The common wisdom had been that the divorce rate was higher after someone has a brain injury. However, a recent article, "The Truth About Divorce After Brain Injury," notes that in a study of 120 brain injury survivors, 75 percent were still married at the time of follow up.Important predictors were:
- Older persons were less likely to get divorced.
- People who had been married for longer periods were less likely to get divorced.
- The more serious the injury the greater the likelihood of divorce.
- In severe injury groups, minority group members were more likely to stay married.
A Relationship Checklist
Dr Hoine and I sat down and created an unscientific checklist that you can use to evaluate your relationship and how it might weather the storm of a disability. We can tell you from the experience, that these storms are not predictable and show up at your front door both unexpected and unannounced.
- Communication: Evaluate how well you and your partner communicate and remember that it is less about what each of you say and more about what each of you hear. A simple request to take out the garbage may be heard as just one more unreasonable demand or an unfair criticism.
- Competence: The individual's perception of their competence. The more an individual has a sense of self competence the more secure they feel in their lives and their relationships.
- Maturity: Do you have a mature relationship? The prominent psychoanalyst, Eric Fromm, discriminated between mature and immature relationships by writing that in an immature relationship the individual says, "I love you because I need you," as opposed to the mature relationship saying, "I need you because I love you." I don't need you to make me feel important or special; I need you only for the relationship.
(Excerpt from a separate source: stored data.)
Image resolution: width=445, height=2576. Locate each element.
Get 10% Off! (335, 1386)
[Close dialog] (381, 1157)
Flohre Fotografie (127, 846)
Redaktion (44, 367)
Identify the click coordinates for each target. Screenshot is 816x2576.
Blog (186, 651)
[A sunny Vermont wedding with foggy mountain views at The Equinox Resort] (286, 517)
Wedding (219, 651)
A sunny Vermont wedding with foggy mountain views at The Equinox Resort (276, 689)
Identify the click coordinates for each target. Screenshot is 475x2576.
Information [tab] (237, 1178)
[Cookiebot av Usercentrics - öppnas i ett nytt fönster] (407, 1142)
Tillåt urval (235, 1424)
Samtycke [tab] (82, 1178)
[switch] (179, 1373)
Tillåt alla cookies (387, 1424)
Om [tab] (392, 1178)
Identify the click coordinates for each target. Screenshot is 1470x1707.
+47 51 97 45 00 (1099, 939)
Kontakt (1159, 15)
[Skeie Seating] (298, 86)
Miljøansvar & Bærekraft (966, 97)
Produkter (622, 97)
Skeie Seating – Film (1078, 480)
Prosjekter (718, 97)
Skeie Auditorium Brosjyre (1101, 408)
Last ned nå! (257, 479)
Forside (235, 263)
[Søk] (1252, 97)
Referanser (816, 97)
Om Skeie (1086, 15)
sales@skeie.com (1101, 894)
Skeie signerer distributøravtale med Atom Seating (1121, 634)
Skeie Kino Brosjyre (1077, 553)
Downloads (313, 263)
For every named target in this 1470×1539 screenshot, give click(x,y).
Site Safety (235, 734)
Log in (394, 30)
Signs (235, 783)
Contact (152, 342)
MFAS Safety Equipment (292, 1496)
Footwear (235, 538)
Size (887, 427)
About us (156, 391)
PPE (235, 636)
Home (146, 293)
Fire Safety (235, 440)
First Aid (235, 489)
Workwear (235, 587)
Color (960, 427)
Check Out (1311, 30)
- Empathy: This is the ability to see the relationship and world from the other person's perspective.
- Coping Skills: The healthier the individual's personality the better one's chances of adapting to change. The preexisting personality of the able-bodied partner is critical to the post disability relationship.
- Financial Resources: We can quote studies on happiness that diminish the importance of the relationship of money and happiness. However, it does make a significant difference whether one has the financial resources to deal with the disability. This may mean having good medical insurance or the financial resources to help with care taking, or just provide a little relief to recharge your batteries.
Just writing this article made me think differently about things; hopefully it will do the same for you.